CUNA witness: Access to financial services is vital for business

Maps CU Chief Risk Officer Rachel Pross testifies before the House Financial Services subcommittee on consumer protection and financial institutions Feb. 13.

Allowing legal, cannabis-based businesses to receive mainstream financial services comes with challenges, but also community benefits, CUNA witness Rachel Pross told a House subcommittee Wednesday. Pross, chief risk officer at Maps CU, Salem, Ore., testified before the House Financial Services subcommittee on consumer protection and financial institutions on access to financial services in places where cannabis is legal.

After Oregon voters decided in 2014 to legalize recreational cannabis (medicinal cannabis having been approved in 1998), Pross said Maps’ board conducted “extensive research and risk analysis” before voting to serve cannabis businesses.

She said the reasons were twofold: 1) to serve the underserved; and 2) to enhance the safety of the community by getting large amounts of cash off the streets.

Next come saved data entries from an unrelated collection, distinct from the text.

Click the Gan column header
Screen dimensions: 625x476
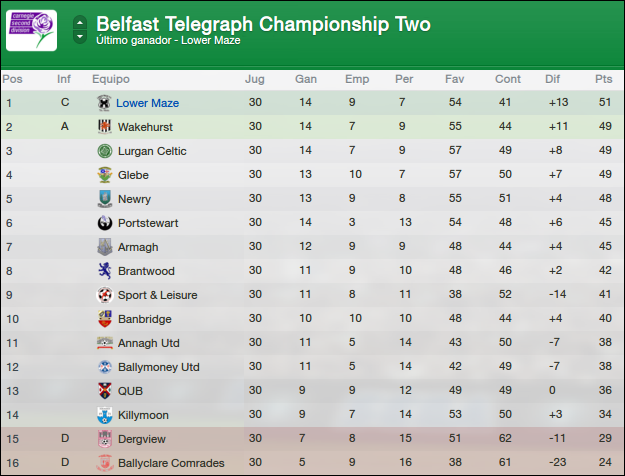(306, 79)
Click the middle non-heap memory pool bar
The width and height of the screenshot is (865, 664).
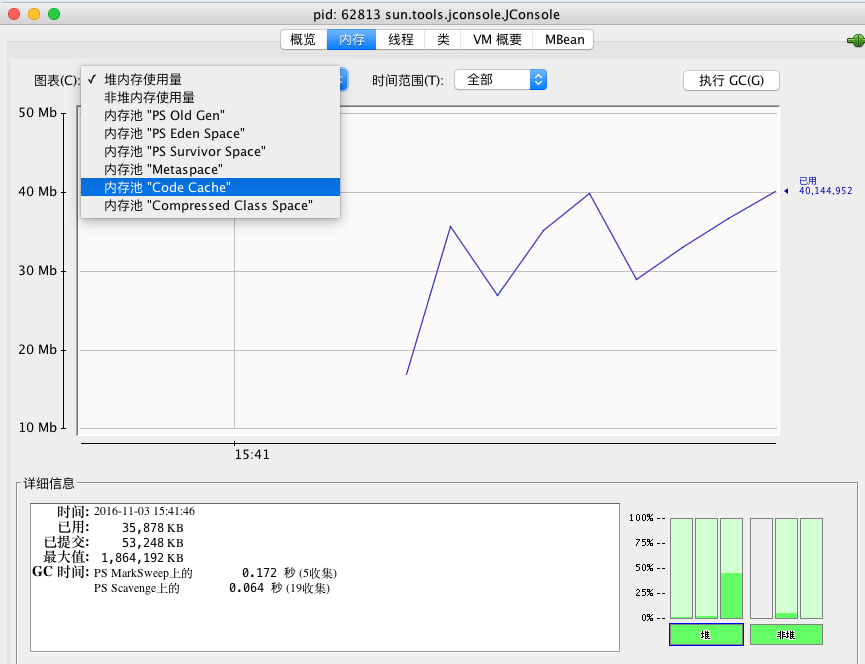click(x=786, y=568)
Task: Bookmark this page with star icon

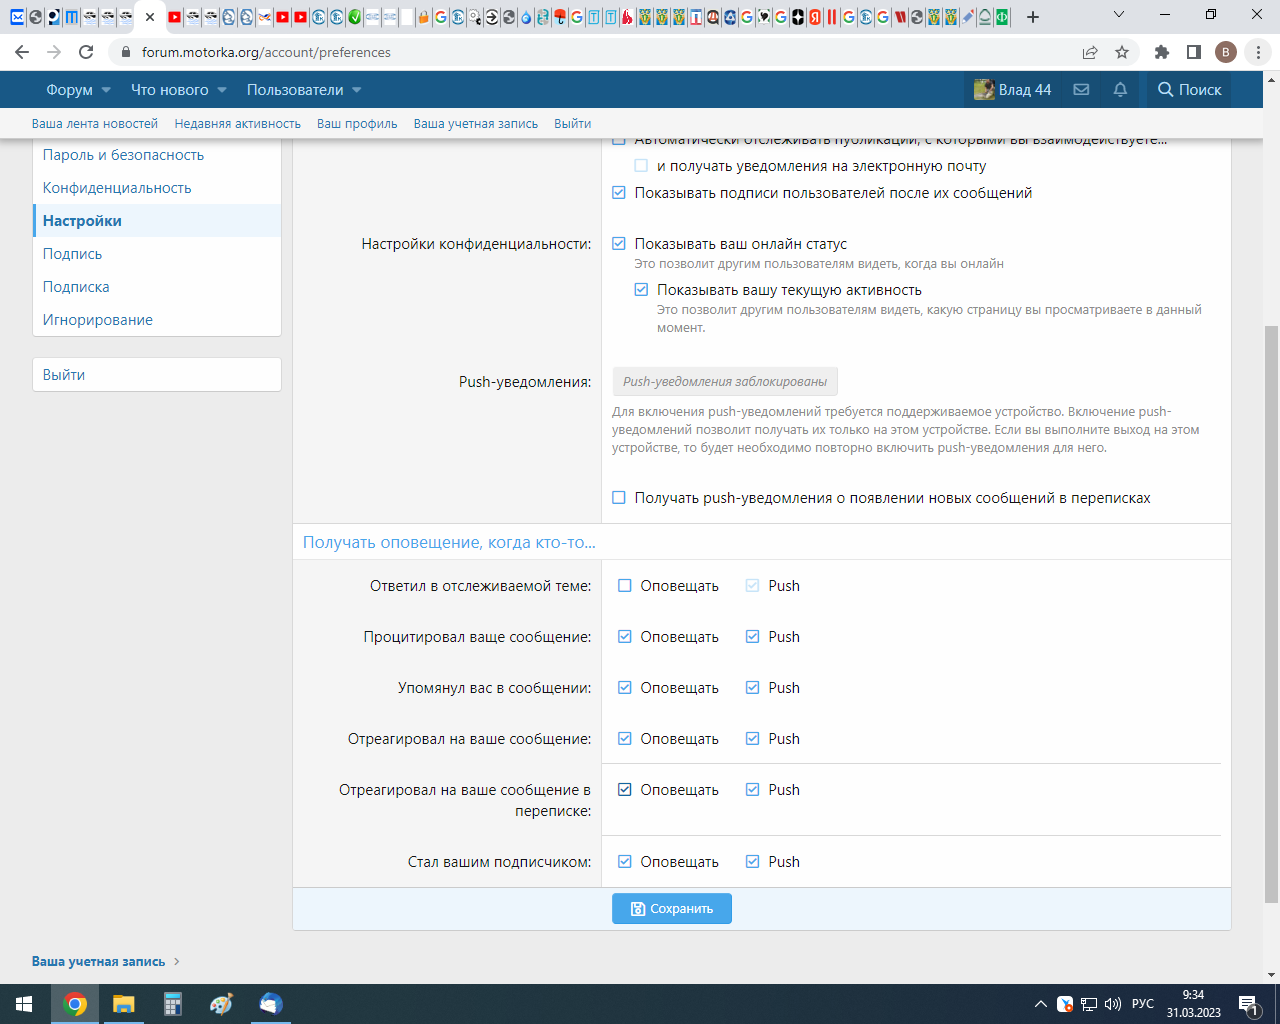Action: (1122, 52)
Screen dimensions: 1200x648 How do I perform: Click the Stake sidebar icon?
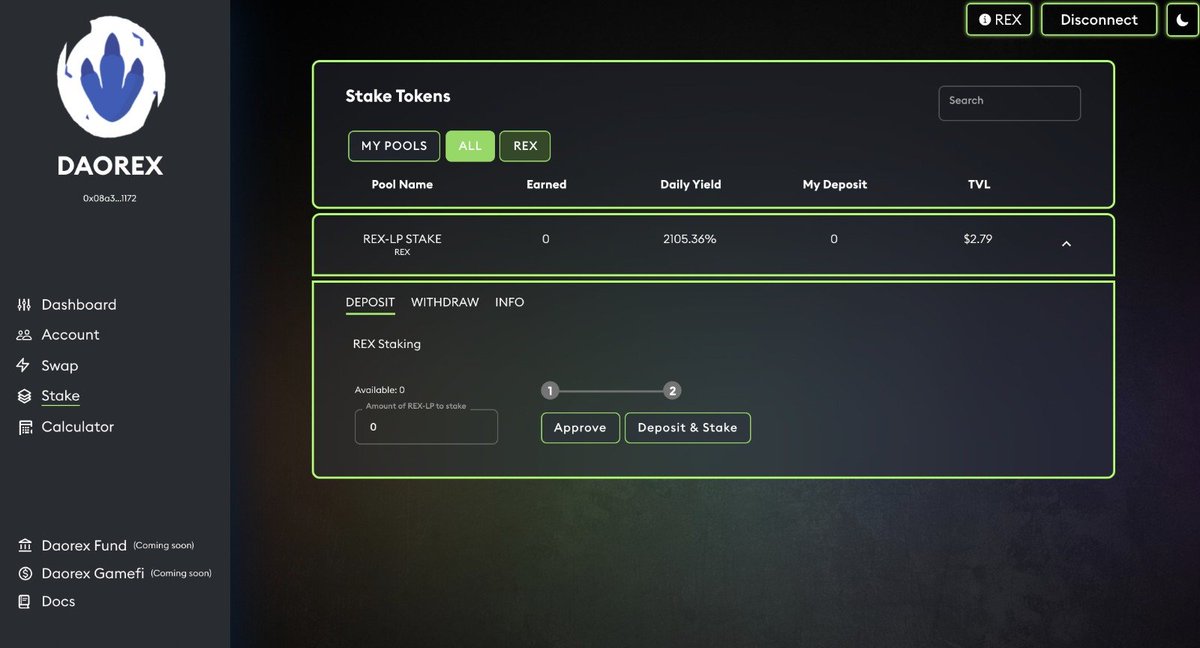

“Today, we bank approximately five hundred state-sanctioned cannabis businesses. That makes our program one of the largest in the U.S.,” she said. “In terms of safety, statistics show that cash-only businesses increase the risk of crime. This is especially true in the cannabis sector given the lack of access to basic financial services…in the past two years, we have received over $500 million in cash deposits from cannabis businesses. That’s $500 million removed from Oregon’s sidewalks that used to be carried around in backpacks and shoeboxes by legitimate, legal business owners.”